During those fertile years in the re-energising of the capital’s youth culture through nightlife, when he shared a flat with fellow St Martin’s design students Fiona Dealey and Stephen Jones, Webb says his peers were “cultured clubbers – our aim was to push the parameters and explore the ideals of glamour, imagery, sexuality and taste. We were determined to challenge the status quo and maybe even change the world, even if ‘just for one day’.”
Having studied fashion at St Martin’s, Webb says he “fell into writing” and went on to become fashion editor of Blitz magazine, the Evening Standard, Harpers & Queen, The Times and Elle.
This week his new book, As Seen In Blitz: Fashioning 80s Style, went off to the printers, to be published in April by ACC (272 pages, £27.30 pre-order price). With previously-unseen archive content and much oral history from key designers, it chronicles the fashion pages Webb created for Blitz magazine 1982–87, after the New Romantics fad had died the death. Webb’s subversive images gave free rein to the imagination and involved a global cast of designers including Comme Des Garcons, Jasper Conran, John Galliano, Jean Paul Gaultier, Katharine Hamnett, Hermes, Pam Hogg, Marc Jacobs.
Webb says: “The book has over 100 contributors – designers and photographers from the Bodymappers to Nick Knight, and loads of models, make-up and hair peoploids in between.”
At its launch in 1980, Blitz magazine posed little threat to the fondly remembered Face magazine, which majored on music and style.

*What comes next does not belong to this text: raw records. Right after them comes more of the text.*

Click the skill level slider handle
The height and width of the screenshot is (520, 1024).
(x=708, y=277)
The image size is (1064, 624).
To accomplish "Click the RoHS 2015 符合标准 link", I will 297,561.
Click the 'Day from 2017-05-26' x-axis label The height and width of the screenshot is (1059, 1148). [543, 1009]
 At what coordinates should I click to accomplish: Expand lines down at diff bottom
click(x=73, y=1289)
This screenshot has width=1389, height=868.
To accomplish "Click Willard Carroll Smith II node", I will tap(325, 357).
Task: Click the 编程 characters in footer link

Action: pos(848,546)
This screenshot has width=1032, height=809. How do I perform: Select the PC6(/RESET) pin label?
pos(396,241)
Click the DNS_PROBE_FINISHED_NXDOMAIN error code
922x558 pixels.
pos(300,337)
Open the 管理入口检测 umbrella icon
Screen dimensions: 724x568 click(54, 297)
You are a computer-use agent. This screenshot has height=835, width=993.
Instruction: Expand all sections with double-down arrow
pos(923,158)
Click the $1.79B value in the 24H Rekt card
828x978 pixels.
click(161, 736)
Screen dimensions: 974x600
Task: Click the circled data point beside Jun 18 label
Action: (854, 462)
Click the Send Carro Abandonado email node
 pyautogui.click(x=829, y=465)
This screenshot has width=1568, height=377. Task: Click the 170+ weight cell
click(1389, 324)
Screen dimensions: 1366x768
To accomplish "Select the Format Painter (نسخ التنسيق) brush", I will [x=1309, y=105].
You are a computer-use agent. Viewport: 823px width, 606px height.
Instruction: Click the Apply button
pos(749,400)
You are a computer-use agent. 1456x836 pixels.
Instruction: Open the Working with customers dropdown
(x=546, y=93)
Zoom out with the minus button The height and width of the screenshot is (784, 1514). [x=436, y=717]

Blitz wandered a disparate social world of its own well to the west of the Soho trendsetters – but eventually, under the influence of Webb, photographer Knight and other cool arbiters of taste, it gradually clicked into the Swinging London groove that saw the UK capital become a crucial stopover for the world’s media and buyers during the biannual round of international fashion shows.
Webb himself went on to win the Fashion Journalist of The Year Award in 1995 and 1996. Today he consults for the Fashion Museum in Bath and is a visiting professor at Central Saint Martins, LCF and the RCA.